WHAT THE EXERCISE ASKS:
From the entries below, extract every line that includes the word "width".

INPUT MATERIAL:
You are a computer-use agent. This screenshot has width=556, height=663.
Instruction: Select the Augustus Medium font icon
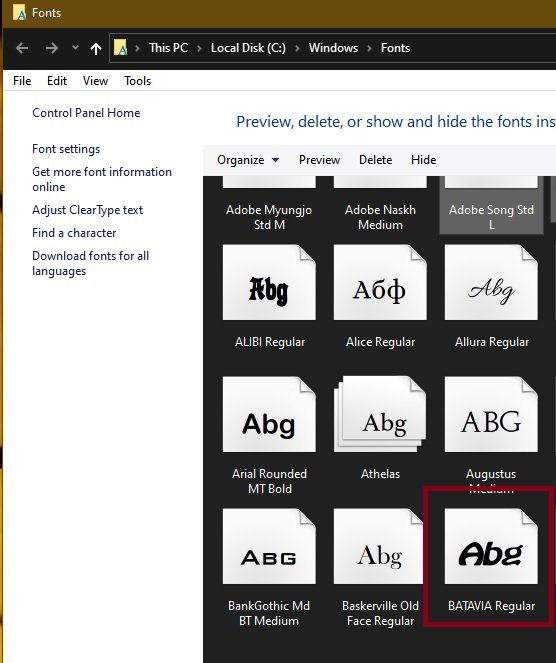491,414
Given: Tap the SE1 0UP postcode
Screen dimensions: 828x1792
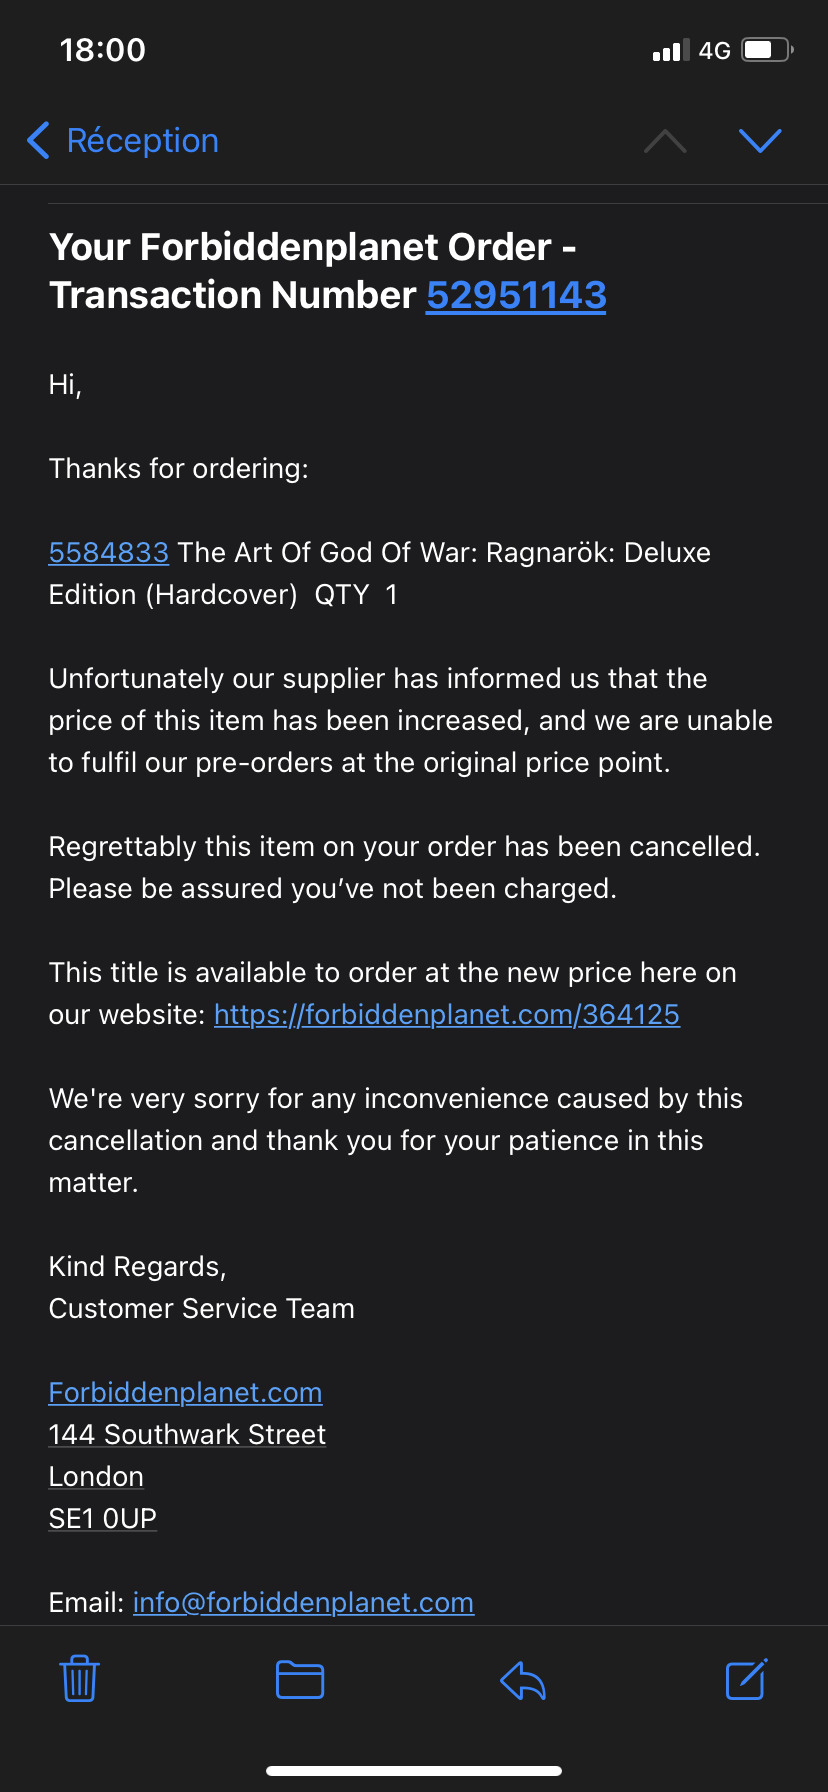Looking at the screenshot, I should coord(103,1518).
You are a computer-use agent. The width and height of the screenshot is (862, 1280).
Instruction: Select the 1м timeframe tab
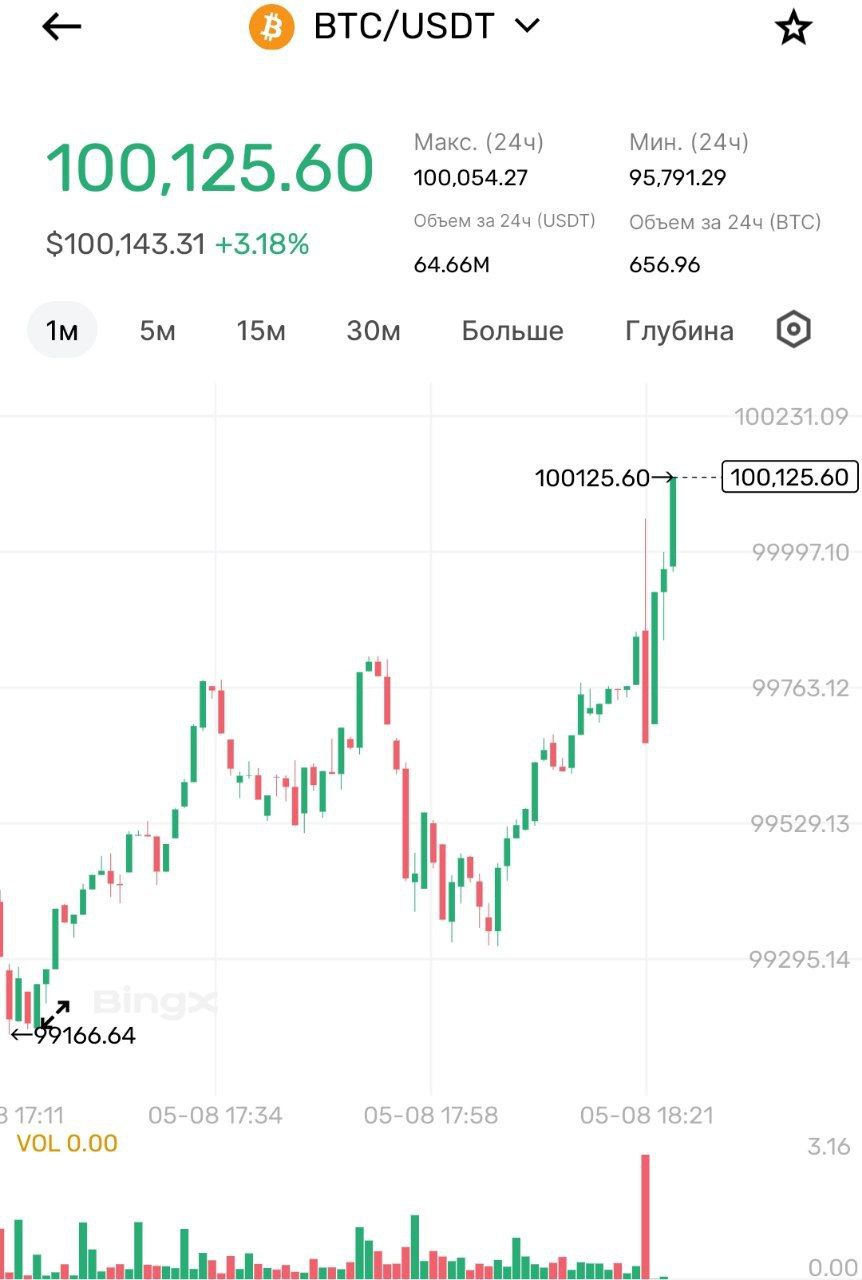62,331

--

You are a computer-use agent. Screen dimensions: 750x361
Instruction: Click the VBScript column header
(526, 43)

...

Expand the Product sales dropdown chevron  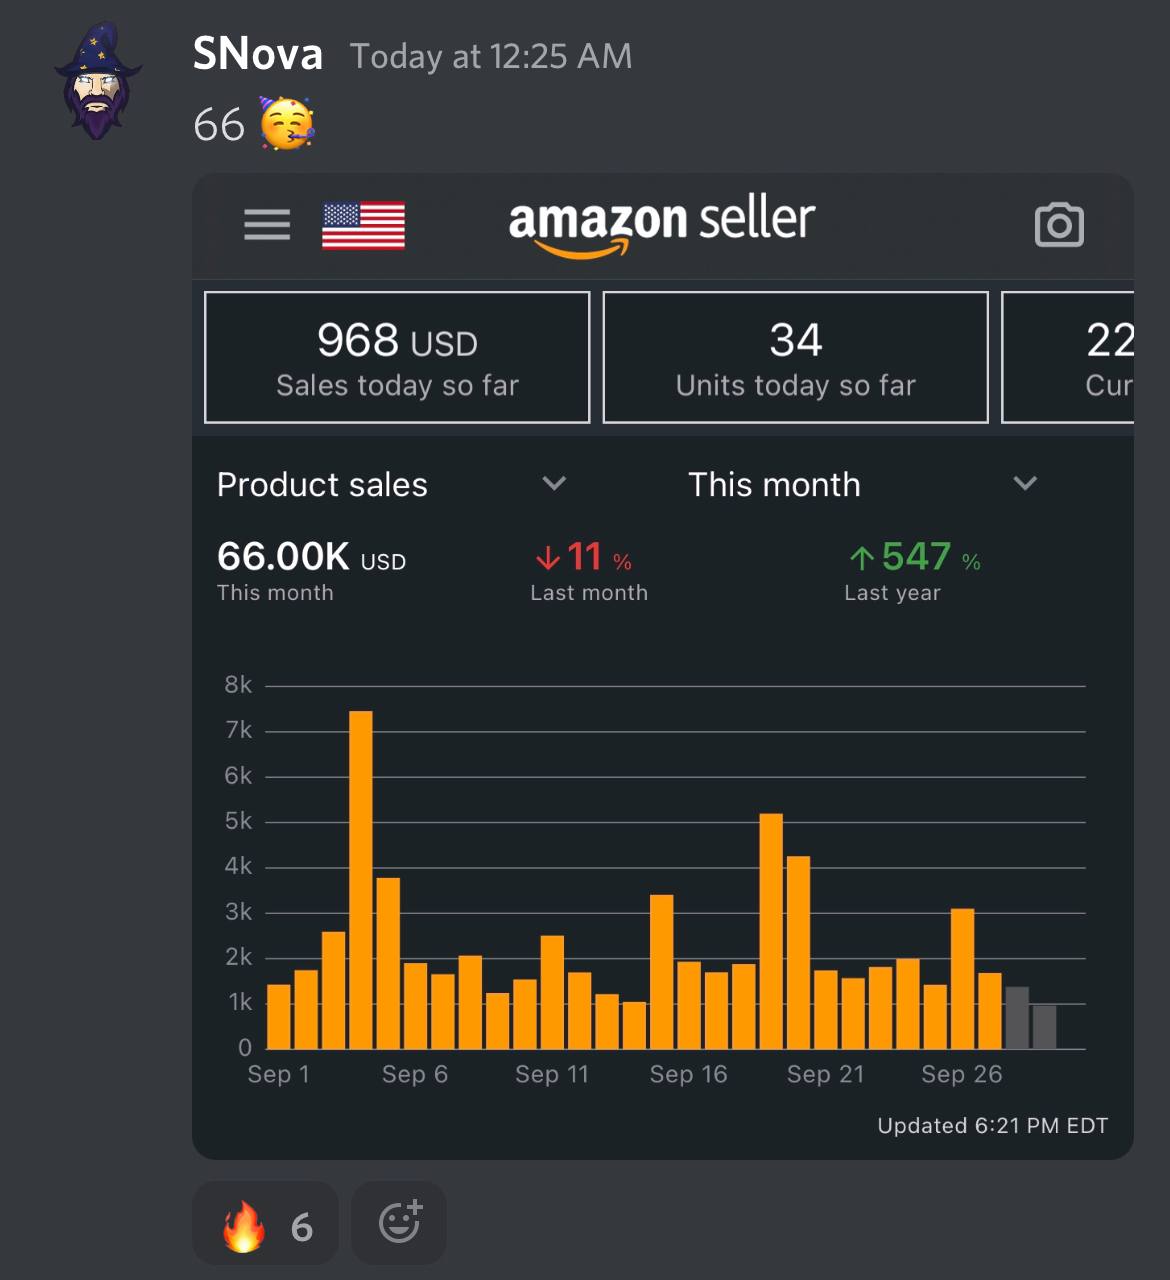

WRITTEN SOLUTION:
You are a computer-use agent. This screenshot has width=556, height=663.
You are a computer-use agent. The width and height of the screenshot is (862, 1280).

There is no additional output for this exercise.